SKRIPSI HKI
Nikah Mutah Menurut M. Quraish Shihab
Berdasarkan UU RI Nomor 1 Tahun 1974 Bab 1 Pasal tentang perkawinan
menyebutkan bahwa Perkawinan adalah ikatan batin antara seorang pria dan seorang wanita
sebagai suami-istri dengan tujuan membentuk keluarga (rumah tangga) yang bahagia dan
kekal berdasarkan Ketuhanan Yang Maha Esa. Akan tetapi dalam masyarakat Islam
khususnya di Indonesia ada kecenderungan sebagian kalangan melakukan nikah mut ah
(nikah berjangka) hanya untuk mencari solusi menyalurkan nafsu seksualnya, menganggap
model pernikahan ini sebagai salah satu pernikahan yang disahkan oleh agama. Namun
legalitasnya masih diperdebatkan dikalangan pakar hukum Islam. Adapun permasalahan yang
diangkat dalam penelitian ini adalah: Bagaimana hukum nikah mut ah menurut pakar tafsir
sekaligus ahli hukum Islam Indonesia M. Quraish Shihab, yang mana nikah mut ah ini
dipraktikan sebagian pelajar muslim Indonesia, sehingga perlu dipastikan kedudukan
hukumnya.
Adapun kegunaan dari skripsi ini yaitu sebagai tambahan wawasan dan pengetahuan
bagi penulis khususnya dan pembaca umumnya mengenai hukum nikah mut ah. Dapat juga
sebagai sumbangsih dan kontribusi bagi khazanah keilmuan Islam, terutama dalam bidang
hukum Islam.

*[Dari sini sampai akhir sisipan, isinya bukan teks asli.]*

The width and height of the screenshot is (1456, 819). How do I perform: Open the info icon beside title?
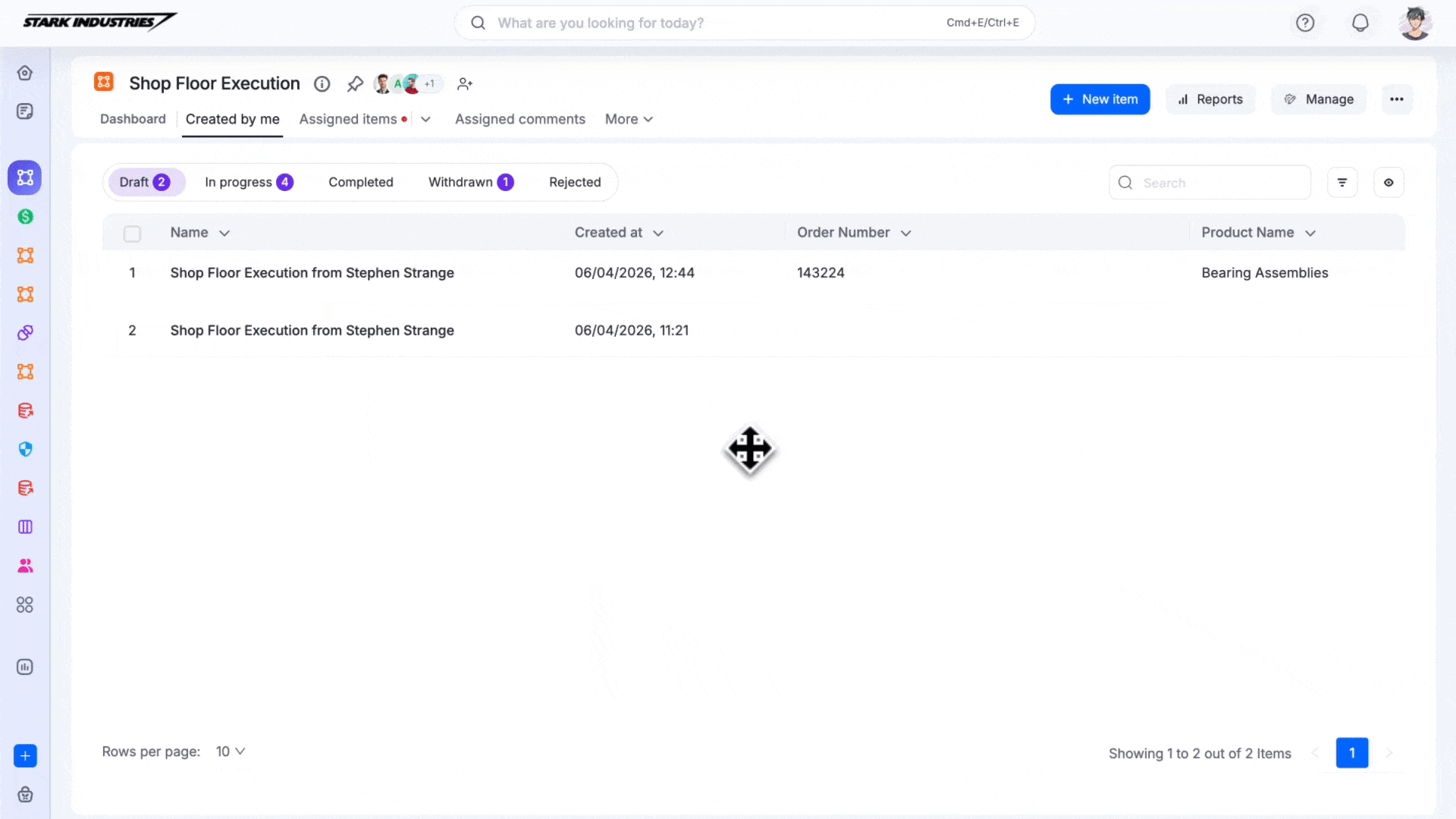point(322,84)
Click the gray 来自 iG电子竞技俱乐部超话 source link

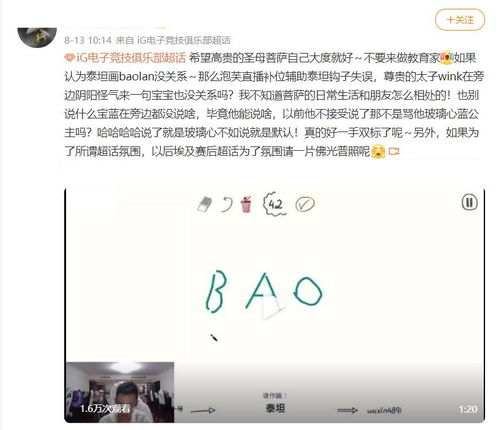pyautogui.click(x=173, y=40)
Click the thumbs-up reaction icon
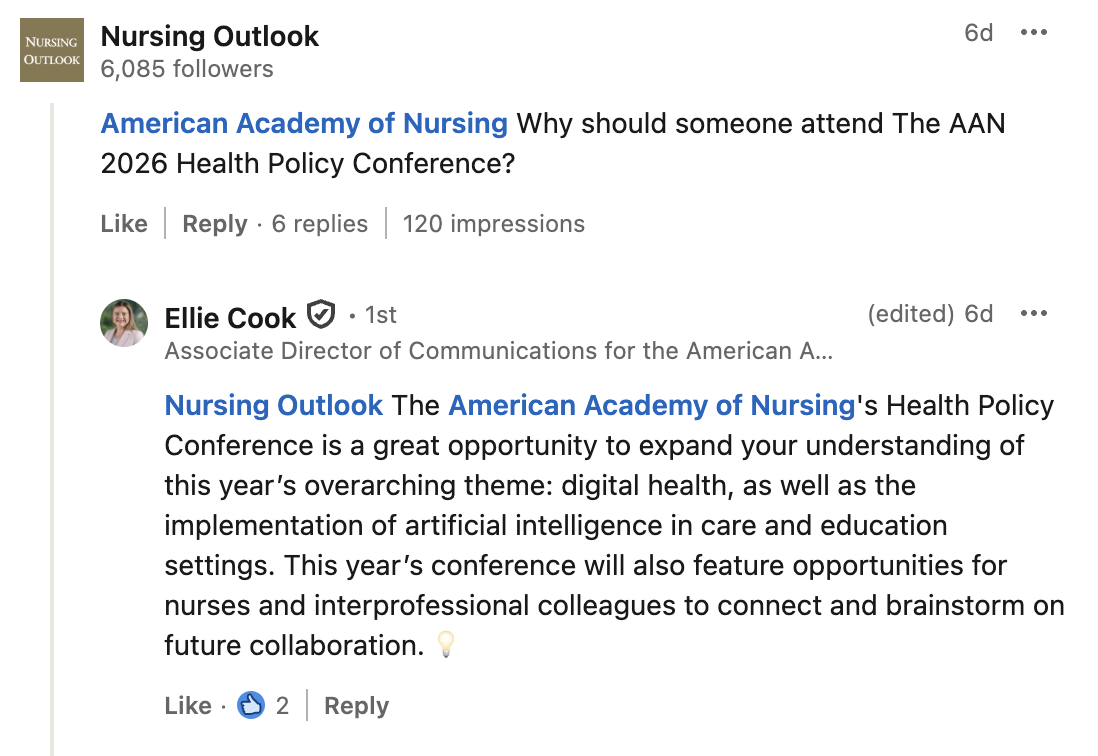The height and width of the screenshot is (756, 1098). click(x=251, y=705)
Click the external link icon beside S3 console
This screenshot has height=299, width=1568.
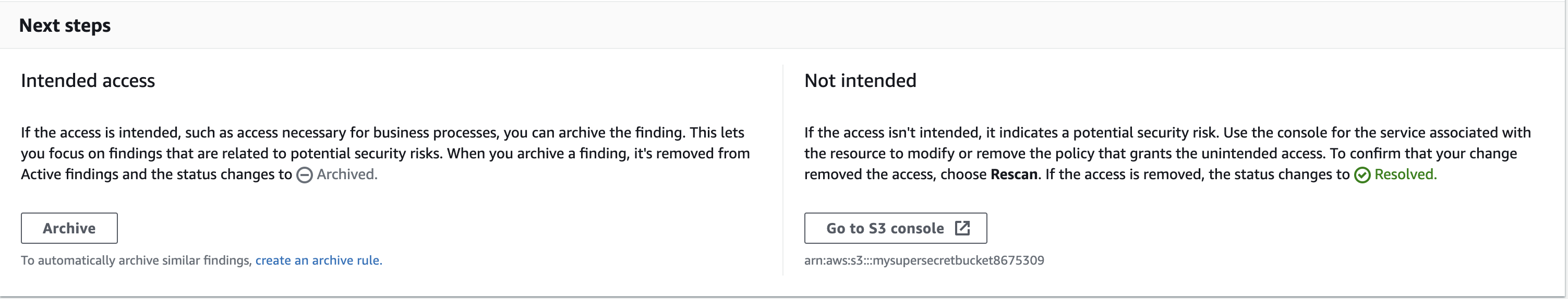pos(962,228)
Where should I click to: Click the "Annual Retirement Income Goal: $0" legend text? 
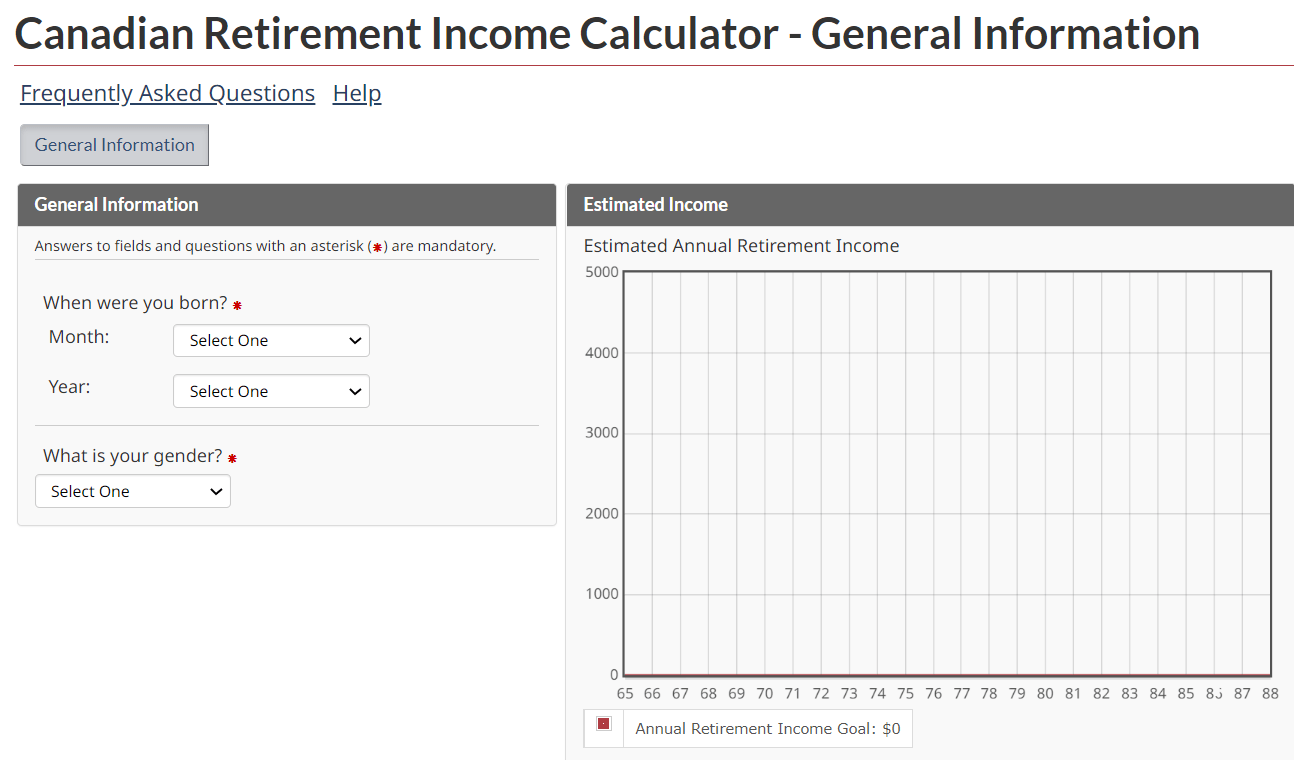[767, 729]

Dan agar pembaca mengetahui secara komprehensip mulai dari perbedaan
hukum nikah mut ah, segi persamaan dan perbedaan antara nikah mut ah dan nikah sunnah (nikah yang dilakukan Nabi) serta disimpulkan dengan pendapat dari M. Quraish Shihab.
Penelitian ini menggunakan pendekatan normatif- sosiologis dan jenis penelitian ini
adalah penelitian kepustaakaan. Metode pengumpulan data dengan metode dokumentasi yaitu
mencari, mengumpulkan, dan menelaah dari berbagai sumber tertulis ataupun lainnya yang
mempunyai relevansi dengan pembahasan, Dalam menganalisis data, penulis menggunakan
analisis isi (content analisys), yakni menganalisis makna yang terkandung pada gagasan M.
Quraish Shihab.
Hasil penelitian menunjukkan bahwa Nikah Mut ah terdapat perbedaan mendasar
yang tidak bisa dipertemukan dalam hukum, perbedaan tersebut dalam interprestasi redaksi
ayat Al-Quran dan perbedaan dalam riwayat hadits serta perbedaan pendapat para ulama
terkait hukum nikah mut ah. Yang pada akhirnya M. Quraish Shihab berfatwa bahwasannya
bahwa nikah mut ah yang memenuhi syarat-syaratnya tidak identik dengan perzinaan. Kita
juga dapat berkata bahwa, seandainya alasan ulama Syiah diakui oleh ulama sunnah, tentulah
ulama sunnah tidak akan menyatakan haramnnya mut ah, demikian juga sebaliknya,
seandainya ulama Syiah puas dengan alasan-alasan kelompok ulama sunnah, tentulah mereka
tidak menghalalkannya. Namun, kalau hendak menempuh jalan kehati-hatian, tidak
melakukan mut ah jauh lebih aman ketimbang melakukannya kendati Anda menilainya halal,
karena tidak ada perintah, bahkan anjuran, untuk melakukannya.